Every once in a while, something appears in open sources that lets you know there’s a lot more going on with the Navy’s fleet of attack submarines than the sea service publicly discloses. A case in point: on July 29 Brian Fung and Andrea Peterson of the Washington Post produced an article about how U.S. subs are being used to hack the undersea cables of other countries. The story reported that the Navy conducts hundreds of “computer network exploitations” every week. (SIBC editor’s note – Read the Washington Post article here)

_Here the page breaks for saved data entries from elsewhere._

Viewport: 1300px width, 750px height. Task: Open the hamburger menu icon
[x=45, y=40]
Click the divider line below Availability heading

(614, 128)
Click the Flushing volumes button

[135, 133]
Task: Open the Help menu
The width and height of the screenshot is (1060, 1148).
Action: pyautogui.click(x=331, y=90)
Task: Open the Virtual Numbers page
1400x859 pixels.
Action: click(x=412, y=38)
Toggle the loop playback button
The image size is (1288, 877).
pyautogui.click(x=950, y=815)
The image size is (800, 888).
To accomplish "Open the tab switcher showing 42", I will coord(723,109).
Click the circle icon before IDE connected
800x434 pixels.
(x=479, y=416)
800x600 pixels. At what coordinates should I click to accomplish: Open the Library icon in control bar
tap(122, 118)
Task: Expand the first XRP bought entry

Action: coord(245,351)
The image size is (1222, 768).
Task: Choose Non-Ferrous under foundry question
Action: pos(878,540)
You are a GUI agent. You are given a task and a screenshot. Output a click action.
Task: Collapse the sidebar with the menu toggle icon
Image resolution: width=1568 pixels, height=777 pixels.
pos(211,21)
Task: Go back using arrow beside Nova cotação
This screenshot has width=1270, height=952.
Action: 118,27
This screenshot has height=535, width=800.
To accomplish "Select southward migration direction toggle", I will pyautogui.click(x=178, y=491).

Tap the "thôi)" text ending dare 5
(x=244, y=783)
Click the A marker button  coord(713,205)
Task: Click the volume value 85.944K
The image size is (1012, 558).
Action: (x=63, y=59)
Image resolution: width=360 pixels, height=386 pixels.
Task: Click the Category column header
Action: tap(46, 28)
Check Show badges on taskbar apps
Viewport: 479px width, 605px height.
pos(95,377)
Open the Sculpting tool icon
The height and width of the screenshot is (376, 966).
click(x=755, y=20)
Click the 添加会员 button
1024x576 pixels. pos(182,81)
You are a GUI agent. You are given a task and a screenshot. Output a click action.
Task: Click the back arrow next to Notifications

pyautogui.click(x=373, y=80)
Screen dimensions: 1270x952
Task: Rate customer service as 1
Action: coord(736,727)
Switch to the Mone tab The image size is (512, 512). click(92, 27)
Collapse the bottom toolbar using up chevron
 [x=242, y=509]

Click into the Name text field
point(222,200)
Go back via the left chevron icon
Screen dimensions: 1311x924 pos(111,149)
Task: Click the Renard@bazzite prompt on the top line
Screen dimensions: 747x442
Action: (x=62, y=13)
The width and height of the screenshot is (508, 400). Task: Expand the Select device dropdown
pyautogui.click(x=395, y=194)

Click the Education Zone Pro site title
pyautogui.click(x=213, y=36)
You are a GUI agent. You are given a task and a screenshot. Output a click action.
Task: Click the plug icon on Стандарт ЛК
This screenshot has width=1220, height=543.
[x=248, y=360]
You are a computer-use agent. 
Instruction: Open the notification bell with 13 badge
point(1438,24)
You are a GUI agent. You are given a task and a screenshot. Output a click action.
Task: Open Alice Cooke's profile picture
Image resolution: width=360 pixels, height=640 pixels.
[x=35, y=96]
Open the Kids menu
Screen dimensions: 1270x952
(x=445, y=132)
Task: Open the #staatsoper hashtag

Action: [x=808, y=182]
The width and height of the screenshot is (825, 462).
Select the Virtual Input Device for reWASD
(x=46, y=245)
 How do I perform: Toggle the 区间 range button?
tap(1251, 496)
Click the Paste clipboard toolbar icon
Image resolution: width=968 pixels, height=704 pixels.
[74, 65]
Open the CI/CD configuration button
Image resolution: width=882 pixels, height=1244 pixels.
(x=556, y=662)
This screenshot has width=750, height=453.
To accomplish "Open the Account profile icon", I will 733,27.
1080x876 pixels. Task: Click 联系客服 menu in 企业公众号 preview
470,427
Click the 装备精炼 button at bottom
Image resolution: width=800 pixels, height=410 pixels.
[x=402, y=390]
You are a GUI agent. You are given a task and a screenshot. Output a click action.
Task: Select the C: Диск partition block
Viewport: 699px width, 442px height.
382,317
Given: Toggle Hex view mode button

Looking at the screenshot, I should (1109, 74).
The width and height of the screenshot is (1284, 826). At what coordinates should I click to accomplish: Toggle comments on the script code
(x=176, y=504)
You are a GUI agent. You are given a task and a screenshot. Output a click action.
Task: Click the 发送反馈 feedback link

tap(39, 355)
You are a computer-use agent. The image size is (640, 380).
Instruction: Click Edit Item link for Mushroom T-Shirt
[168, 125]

Some of these exploits are probably accomplished using mast-mounted antennas on subs rather than cable intercepts, because atmospheric conditions along coastlines often bend radio signals so they can be collected and analyzed hundreds of miles from their point of origin. Either way, the inherent stealth of submarines permits intelligence-gathering near places like North Korea and Russia that would not be feasible using satellites or aircraft.
When you combine that with the better-known ability of attack submarines to monitor the movement of hostile warships on the ocean’s surface and beneath the seas, it is clear that they are uniquely valuable reconnaissance assets. And that’s not all — they also are equipped to conduct anti-submarine and anti-surface warfare; to defeat or deploy mines in maritime chokepoints; to conduct strikes against targets ashore; and to insert or recover special operations forces. So their covertness enables remarkable versatility in peacetime and wartime.
However, a crisis is fast approaching for the undersea fleet, because lagging modernization of naval assets is conspiring to drive the number of attack subs far below the minimum number the Navy says it must have to meet the requirements of national strategy.